From NCBI (http://www.ncbi.nlm.nih.gov/pmc/articles/PMC1771460/)
Glare is proportional to headlamp brightness, however, so increasing headlamp brightness also increases potential glare for oncoming drivers, particularly on curving two lane roads. This problem is worse for older drivers because of their increased intraocular light scattering, glare sensitivity, and photostress recovery time.
…HID headlights are brighter than conventional tungsten-halogen headlights. Thus, they cause more disability glare under identical viewing circumstances.

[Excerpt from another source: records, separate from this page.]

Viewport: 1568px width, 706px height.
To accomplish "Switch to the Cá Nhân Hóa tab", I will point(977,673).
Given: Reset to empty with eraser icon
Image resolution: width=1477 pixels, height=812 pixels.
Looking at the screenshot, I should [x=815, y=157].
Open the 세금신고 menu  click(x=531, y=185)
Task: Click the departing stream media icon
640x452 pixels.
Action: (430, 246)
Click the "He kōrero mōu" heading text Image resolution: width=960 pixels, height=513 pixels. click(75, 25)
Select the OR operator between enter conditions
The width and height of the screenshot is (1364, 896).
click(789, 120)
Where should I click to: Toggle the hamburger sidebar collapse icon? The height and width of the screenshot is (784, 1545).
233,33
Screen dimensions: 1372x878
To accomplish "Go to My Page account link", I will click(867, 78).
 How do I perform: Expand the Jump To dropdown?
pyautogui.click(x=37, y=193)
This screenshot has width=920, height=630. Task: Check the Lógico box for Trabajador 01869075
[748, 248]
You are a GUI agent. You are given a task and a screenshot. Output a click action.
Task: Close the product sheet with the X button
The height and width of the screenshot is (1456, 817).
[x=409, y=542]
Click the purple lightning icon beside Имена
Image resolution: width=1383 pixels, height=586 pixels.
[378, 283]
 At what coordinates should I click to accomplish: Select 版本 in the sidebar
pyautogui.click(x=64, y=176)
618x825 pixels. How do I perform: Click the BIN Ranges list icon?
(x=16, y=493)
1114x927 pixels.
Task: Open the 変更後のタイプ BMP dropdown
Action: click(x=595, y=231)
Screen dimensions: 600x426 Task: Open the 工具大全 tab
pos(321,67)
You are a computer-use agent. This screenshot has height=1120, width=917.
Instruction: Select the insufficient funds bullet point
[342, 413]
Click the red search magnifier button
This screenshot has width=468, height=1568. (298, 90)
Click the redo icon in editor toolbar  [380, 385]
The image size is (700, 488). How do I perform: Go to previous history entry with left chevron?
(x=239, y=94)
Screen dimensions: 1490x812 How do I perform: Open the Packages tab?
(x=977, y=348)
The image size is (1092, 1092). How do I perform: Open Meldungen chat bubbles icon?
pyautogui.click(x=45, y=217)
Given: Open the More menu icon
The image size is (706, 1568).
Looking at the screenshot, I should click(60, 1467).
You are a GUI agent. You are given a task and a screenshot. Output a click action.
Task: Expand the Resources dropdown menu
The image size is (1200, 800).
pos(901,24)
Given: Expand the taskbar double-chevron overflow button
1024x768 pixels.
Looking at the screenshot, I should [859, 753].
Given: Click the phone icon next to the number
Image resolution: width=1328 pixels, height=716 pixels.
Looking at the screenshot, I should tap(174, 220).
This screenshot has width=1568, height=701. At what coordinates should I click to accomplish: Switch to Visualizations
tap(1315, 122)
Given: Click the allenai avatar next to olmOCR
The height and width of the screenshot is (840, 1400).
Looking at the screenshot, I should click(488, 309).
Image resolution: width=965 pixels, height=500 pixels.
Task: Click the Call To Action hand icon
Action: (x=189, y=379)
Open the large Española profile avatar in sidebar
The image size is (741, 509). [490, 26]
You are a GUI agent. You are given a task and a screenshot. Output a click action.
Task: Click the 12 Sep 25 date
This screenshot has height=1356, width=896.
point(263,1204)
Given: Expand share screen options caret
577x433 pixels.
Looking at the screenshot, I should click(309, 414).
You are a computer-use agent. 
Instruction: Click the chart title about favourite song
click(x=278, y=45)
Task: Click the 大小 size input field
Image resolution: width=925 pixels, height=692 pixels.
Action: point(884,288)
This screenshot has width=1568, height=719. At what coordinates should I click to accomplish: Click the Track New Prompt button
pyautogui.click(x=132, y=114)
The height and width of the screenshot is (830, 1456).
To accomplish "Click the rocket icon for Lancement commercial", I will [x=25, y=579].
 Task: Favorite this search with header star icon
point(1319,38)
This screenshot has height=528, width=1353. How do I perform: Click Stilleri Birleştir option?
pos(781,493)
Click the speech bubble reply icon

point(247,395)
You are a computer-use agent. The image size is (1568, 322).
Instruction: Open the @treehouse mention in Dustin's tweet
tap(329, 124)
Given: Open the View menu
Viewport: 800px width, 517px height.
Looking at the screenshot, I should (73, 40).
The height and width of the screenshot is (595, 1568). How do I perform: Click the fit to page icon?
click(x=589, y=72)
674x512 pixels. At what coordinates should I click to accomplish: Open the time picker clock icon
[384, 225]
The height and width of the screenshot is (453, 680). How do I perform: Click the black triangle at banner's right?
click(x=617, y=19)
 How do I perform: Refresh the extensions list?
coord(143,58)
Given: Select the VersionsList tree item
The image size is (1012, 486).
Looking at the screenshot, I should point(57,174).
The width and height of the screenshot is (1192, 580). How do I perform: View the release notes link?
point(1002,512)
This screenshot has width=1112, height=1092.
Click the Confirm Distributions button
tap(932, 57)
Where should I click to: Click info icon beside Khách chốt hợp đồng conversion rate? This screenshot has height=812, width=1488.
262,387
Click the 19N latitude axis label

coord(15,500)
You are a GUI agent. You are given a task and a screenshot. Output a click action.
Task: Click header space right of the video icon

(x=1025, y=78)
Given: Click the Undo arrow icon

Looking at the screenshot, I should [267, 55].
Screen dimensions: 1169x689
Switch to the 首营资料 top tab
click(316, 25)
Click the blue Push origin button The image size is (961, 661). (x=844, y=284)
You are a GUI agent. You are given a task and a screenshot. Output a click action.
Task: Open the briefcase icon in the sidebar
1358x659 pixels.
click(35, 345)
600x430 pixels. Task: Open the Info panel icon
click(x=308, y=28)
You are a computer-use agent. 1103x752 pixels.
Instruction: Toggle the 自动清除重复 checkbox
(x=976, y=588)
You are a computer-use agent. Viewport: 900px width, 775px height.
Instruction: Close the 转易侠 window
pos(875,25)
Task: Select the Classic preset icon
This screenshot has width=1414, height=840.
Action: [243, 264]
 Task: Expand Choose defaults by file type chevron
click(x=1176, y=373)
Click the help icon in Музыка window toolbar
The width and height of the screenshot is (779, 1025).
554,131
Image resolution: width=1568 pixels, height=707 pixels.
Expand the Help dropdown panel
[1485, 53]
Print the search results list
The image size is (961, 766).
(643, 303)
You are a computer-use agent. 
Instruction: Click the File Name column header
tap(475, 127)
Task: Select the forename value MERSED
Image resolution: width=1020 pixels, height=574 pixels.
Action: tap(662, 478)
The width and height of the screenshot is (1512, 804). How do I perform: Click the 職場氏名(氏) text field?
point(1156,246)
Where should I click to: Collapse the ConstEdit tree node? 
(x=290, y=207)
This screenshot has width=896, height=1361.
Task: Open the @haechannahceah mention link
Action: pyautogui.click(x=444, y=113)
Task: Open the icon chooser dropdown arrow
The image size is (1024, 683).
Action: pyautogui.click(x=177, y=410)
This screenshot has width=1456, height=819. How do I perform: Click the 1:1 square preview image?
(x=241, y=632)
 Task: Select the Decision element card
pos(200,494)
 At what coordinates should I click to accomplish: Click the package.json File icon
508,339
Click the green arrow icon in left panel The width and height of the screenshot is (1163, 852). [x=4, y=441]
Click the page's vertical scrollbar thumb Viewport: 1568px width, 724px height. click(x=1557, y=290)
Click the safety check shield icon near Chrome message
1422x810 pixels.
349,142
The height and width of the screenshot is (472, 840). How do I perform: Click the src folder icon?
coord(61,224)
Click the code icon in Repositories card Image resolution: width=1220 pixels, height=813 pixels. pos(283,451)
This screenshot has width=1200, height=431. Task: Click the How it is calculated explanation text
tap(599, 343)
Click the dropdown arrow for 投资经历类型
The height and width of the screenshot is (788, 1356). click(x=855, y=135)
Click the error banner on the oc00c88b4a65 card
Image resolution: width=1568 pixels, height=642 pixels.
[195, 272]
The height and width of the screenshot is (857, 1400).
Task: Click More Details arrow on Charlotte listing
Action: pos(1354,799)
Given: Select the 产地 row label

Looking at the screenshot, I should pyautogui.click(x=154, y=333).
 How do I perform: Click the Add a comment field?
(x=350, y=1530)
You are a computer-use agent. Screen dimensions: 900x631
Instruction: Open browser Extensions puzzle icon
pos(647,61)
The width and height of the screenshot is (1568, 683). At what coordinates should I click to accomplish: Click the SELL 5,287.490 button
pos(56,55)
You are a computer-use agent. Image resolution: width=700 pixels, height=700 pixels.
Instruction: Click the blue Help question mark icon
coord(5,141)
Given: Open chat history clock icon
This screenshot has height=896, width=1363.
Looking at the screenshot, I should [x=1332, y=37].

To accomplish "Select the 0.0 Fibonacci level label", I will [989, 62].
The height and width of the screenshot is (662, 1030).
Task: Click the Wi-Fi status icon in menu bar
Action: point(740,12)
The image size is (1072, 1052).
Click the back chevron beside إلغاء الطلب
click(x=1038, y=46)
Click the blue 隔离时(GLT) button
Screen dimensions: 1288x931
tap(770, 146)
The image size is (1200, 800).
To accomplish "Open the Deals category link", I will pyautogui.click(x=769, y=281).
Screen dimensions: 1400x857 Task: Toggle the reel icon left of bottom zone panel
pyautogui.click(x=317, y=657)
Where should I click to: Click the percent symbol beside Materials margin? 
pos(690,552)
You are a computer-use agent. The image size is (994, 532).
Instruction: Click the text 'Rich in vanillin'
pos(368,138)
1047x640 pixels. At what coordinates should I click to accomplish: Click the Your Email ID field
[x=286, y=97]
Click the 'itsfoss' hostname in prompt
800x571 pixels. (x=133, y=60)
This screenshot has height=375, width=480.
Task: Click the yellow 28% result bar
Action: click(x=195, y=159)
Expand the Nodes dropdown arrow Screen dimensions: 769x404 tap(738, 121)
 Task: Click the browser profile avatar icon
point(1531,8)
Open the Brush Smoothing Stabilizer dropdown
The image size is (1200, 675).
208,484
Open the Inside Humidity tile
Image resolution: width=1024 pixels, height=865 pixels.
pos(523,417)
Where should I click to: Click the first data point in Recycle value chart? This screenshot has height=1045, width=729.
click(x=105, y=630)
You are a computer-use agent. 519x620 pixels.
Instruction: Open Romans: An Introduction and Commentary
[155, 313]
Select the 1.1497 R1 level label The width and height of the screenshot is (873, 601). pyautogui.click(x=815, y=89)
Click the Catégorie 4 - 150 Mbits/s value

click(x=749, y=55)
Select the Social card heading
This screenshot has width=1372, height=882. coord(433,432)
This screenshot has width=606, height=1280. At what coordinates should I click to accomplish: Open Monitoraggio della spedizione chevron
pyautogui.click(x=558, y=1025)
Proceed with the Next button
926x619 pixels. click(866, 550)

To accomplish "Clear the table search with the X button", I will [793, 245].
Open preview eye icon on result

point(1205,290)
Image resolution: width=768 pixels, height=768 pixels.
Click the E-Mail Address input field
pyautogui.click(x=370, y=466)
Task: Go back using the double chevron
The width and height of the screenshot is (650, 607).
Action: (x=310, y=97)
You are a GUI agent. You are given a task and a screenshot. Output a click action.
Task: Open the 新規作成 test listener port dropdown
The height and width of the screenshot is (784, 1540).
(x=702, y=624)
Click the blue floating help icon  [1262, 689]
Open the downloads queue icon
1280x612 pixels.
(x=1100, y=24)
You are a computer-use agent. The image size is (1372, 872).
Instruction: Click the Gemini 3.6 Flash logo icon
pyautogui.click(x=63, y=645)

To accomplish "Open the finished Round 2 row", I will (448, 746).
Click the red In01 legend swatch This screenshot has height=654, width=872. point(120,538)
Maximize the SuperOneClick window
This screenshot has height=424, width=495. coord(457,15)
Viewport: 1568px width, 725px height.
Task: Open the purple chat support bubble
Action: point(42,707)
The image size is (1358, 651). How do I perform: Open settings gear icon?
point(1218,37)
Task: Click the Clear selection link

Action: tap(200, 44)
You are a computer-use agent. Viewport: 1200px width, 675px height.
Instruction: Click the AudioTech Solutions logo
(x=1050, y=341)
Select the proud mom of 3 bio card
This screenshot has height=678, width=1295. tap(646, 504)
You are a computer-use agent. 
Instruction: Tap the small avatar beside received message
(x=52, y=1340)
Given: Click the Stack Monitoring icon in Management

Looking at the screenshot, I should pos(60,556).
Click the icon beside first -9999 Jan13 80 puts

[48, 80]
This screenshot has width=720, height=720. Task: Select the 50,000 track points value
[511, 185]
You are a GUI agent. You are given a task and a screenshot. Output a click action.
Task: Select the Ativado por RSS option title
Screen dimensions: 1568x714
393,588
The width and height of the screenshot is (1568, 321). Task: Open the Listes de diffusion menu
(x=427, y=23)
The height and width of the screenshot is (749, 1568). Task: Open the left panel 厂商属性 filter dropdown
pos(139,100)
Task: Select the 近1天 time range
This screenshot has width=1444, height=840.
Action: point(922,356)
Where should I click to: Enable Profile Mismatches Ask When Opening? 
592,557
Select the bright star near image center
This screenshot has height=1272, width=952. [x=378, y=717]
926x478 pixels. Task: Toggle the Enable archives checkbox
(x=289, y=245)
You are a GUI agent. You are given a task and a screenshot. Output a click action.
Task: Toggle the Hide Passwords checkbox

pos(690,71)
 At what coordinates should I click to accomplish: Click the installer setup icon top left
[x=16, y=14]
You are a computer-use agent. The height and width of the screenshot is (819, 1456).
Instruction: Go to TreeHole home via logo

“So, what are my options?”
I hate to leave people without any real alternatives when discussing HID kits, so I will present you with a few options that will allow you to safely install HID kits in your car.
Your best option is to purchase new headlight housings that have projector lenses already installed. Websites such as CARID.com sell these housings for very reasonable prices. These housings are designed for use with HID bulbs and will provide truly improved lighting with regard to both viewing distance and with regard to
If you own a vehicle that you cannot find any upgraded headlight housings for, consider installing a retrofit. TheRetrofitSource.com is a website that sells Projector retrofit kits. Using their “discard pile” projectors (often just older version stock), you can install projectors for as little as $135 including the bulbs. Their sales staff is very knowledgeable and would be more than happy to recommend specific components that you would need for your vehicle. These projector retrofits require the dis-assembly of your headlight housing and the installation of a projector lens in the hole through which your factory halogen bulb is installed. These make leave no permanent modification and can be reversed at any time.
If you are simply looking for improved lighting, consider an upgraded bulb such as a Sylvania XtraVision or a Philips X-Treme Power bulb. These bulbs offer improved output while remaining within safe limits, often at the expense of a shortened bulb life. I personally use Sylvania XtraVision bulbs and have driven 14,000 miles with my set without a failure.